St. Jude Medical’s (NYSE:STJ) announced that it has approval from its board of directors to buy back up to $700 million shares’ worth of its outstanding common stock, reporting in tandem that it expects to meet its revenue and per-share earnings guidance for the year.
The news made few waves on Wall Street when it was announced on December 9. STJ shares opened yesterday morning at $59.72 and closed at $59.11, a 1% drop on the day. Shares were up about 0.5% to $59.42 as of about 3:15 p.m. today.
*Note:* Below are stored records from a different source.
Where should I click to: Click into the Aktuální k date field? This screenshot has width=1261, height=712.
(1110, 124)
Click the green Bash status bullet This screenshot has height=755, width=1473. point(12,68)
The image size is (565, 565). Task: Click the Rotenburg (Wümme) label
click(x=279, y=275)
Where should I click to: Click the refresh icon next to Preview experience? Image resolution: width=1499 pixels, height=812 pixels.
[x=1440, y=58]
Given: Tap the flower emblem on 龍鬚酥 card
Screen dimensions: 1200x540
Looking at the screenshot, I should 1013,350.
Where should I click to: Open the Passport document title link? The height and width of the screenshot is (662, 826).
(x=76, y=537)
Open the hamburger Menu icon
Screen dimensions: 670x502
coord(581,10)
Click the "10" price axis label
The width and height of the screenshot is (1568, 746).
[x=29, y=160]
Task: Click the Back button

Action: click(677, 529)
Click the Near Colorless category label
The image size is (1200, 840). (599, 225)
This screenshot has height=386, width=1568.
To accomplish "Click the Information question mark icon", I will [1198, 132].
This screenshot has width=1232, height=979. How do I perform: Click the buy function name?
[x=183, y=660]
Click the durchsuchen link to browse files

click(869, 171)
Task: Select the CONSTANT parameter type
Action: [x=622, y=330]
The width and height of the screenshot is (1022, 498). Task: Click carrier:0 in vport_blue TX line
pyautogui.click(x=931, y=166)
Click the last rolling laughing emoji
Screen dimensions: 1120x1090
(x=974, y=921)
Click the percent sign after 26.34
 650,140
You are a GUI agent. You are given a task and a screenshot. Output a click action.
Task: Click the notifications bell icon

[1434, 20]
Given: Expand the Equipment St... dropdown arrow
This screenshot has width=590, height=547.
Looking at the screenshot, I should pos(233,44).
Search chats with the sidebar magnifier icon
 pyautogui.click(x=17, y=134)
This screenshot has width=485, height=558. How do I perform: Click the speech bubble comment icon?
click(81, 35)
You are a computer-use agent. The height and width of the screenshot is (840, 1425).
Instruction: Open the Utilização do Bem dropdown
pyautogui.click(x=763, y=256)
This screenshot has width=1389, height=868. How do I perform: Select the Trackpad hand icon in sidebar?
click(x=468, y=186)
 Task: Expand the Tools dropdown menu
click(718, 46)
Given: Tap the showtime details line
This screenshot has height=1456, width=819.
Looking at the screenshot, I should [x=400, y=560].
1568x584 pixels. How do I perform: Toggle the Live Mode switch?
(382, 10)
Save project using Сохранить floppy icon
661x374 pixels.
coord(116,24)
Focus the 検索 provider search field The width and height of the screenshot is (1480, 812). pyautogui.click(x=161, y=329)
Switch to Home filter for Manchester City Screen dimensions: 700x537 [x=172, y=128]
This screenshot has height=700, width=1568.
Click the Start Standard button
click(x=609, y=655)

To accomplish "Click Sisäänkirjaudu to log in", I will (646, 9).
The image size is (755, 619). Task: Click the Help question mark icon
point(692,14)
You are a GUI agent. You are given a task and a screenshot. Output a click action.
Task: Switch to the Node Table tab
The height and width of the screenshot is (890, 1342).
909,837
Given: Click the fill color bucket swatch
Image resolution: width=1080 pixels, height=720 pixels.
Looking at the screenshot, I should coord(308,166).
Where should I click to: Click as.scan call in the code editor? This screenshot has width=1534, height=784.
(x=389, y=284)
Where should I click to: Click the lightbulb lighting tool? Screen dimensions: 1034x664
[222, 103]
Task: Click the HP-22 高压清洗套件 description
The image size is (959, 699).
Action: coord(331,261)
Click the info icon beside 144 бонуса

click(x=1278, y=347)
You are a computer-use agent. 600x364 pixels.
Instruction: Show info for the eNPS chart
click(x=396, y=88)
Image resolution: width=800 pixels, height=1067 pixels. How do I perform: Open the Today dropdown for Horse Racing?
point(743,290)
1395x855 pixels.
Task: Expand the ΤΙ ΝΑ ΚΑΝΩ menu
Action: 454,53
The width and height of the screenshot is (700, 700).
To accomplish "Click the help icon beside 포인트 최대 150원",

"This share repurchase program reflects our confidence in the continued growth of St. Jude Medical’s business, our sustainable free cash flow and our commitment to enhancing shareholder value," president & CEO Daniel Starks said in prepared remarks.
St. Jude has bought back some $3 billion in share repurchases since 2010, the company noted.
In a separate announcement, the Minnesota medtech titan reported a 4th-quarter dividend of 25¢ per common share, equal to the 1st 3 quarters of the year to bring the year’s per-share total to $1. St. Jude plans to pay out on Jan. 31, 2014, for "shareholders of record" as of Dec. 31, 2013.
The Minnesota medtech giant expects to close its 2013 fiscal year within the range of its prior guidance, with per-share earnings between 53¢-55¢ for Q4 and $2.61-$2.63 for the year. Excluding special charges, adjusted per-share earnings should amount to 95¢-97¢ in Q4 and $3.72-$3.74 for the year, according to a an SEC filing.
Special charges for the 4th quarter alone included $25-$40 million in employee termination costs and $45-$50 million in asset write-downs. The layoffs stem from a 2012 restructuring program, for which additional actions were approved in Q4 2013, St. Jude said.